═════ INPUT FOR THIS TASK

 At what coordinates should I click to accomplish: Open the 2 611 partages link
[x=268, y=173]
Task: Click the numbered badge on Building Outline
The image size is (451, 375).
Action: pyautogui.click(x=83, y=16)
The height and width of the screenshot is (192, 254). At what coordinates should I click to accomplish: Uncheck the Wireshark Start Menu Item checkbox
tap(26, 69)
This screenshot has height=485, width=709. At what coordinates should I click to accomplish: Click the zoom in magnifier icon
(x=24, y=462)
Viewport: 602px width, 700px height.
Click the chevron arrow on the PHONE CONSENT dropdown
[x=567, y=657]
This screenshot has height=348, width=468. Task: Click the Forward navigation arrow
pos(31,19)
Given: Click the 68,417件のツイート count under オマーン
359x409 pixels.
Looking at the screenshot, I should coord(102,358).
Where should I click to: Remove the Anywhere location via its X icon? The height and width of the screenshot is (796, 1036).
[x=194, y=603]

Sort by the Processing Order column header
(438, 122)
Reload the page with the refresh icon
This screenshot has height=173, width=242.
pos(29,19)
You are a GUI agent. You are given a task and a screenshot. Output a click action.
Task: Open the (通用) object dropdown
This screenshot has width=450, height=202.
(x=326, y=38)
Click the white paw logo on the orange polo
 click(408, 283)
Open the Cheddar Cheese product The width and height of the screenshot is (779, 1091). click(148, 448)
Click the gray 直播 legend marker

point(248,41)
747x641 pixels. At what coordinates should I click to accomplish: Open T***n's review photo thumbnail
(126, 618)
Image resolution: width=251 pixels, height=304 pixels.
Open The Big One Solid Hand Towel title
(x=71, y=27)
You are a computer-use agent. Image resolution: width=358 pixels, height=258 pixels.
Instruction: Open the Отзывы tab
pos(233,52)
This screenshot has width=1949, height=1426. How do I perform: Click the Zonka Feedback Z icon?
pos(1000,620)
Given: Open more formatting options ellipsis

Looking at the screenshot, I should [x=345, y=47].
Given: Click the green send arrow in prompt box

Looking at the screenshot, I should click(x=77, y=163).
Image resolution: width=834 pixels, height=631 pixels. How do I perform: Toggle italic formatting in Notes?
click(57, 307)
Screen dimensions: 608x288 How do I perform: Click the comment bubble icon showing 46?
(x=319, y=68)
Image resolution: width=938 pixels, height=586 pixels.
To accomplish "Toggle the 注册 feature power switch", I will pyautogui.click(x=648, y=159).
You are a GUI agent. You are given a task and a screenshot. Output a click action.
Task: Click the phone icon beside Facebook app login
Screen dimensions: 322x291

══════════

*WHAT THE TASK REQUIRES*: Take the data above and return it exactly.

*PROBLEM SOLUTION*:
 At what coordinates should I click to accomplish: Open the 2 611 partages link
[x=268, y=173]
Task: Click the numbered badge on Building Outline
The image size is (451, 375).
Action: pyautogui.click(x=83, y=16)
The height and width of the screenshot is (192, 254). At what coordinates should I click to accomplish: Uncheck the Wireshark Start Menu Item checkbox
tap(26, 69)
This screenshot has height=485, width=709. At what coordinates should I click to accomplish: Click the zoom in magnifier icon
(x=24, y=462)
Viewport: 602px width, 700px height.
Click the chevron arrow on the PHONE CONSENT dropdown
[x=567, y=657]
This screenshot has height=348, width=468. Task: Click the Forward navigation arrow
pos(31,19)
Given: Click the 68,417件のツイート count under オマーン
359x409 pixels.
Looking at the screenshot, I should coord(102,358).
Where should I click to: Remove the Anywhere location via its X icon? The height and width of the screenshot is (796, 1036).
[x=194, y=603]

Sort by the Processing Order column header
(438, 122)
Reload the page with the refresh icon
This screenshot has height=173, width=242.
pos(29,19)
You are a GUI agent. You are given a task and a screenshot. Output a click action.
Task: Open the (通用) object dropdown
This screenshot has width=450, height=202.
(x=326, y=38)
Click the white paw logo on the orange polo
 click(408, 283)
Open the Cheddar Cheese product The width and height of the screenshot is (779, 1091). click(148, 448)
Click the gray 直播 legend marker

point(248,41)
747x641 pixels. At what coordinates should I click to accomplish: Open T***n's review photo thumbnail
(126, 618)
Image resolution: width=251 pixels, height=304 pixels.
Open The Big One Solid Hand Towel title
(x=71, y=27)
You are a computer-use agent. Image resolution: width=358 pixels, height=258 pixels.
Instruction: Open the Отзывы tab
pos(233,52)
This screenshot has width=1949, height=1426. How do I perform: Click the Zonka Feedback Z icon?
pos(1000,620)
Given: Open more formatting options ellipsis

Looking at the screenshot, I should [x=345, y=47].
Given: Click the green send arrow in prompt box

Looking at the screenshot, I should click(x=77, y=163).
Image resolution: width=834 pixels, height=631 pixels. How do I perform: Toggle italic formatting in Notes?
click(57, 307)
Screen dimensions: 608x288 How do I perform: Click the comment bubble icon showing 46?
(x=319, y=68)
Image resolution: width=938 pixels, height=586 pixels.
To accomplish "Toggle the 注册 feature power switch", I will pyautogui.click(x=648, y=159).
You are a GUI agent. You are given a task and a screenshot. Output a click action.
Task: Click the phone icon beside Facebook app login
Screen dimensions: 322x291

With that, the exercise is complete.